• The task: Show me every line in the listing that has the word "computer".

• Material for this task:
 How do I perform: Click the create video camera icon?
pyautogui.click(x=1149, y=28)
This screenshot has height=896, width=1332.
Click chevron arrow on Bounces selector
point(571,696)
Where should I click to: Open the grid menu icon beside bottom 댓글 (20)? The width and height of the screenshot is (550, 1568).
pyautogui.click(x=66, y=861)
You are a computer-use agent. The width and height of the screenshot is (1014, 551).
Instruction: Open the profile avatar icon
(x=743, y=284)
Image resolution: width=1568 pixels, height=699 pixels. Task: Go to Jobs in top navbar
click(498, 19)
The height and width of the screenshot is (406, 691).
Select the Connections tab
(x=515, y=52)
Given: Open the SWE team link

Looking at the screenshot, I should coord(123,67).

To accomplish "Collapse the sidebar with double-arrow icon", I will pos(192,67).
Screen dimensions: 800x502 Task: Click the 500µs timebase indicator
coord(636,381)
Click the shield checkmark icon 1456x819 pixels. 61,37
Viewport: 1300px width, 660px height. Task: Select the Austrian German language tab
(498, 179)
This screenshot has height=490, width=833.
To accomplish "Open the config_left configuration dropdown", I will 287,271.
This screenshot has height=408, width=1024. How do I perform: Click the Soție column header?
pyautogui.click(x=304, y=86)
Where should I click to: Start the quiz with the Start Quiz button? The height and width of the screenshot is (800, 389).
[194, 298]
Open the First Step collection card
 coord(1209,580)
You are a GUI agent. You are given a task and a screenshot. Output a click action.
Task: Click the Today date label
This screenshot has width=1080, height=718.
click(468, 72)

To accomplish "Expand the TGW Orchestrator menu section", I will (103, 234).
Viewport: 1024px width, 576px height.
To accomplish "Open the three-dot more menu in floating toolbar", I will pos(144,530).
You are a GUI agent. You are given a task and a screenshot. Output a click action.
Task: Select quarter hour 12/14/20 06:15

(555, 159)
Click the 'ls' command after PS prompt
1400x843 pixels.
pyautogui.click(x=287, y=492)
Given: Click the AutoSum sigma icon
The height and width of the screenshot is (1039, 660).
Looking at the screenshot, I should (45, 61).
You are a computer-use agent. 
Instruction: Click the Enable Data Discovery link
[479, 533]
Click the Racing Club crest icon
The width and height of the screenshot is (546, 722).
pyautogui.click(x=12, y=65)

• Exercise solution:
You are a computer-use agent. The width and height of the screenshot is (1014, 551).
You are a computer-use agent. 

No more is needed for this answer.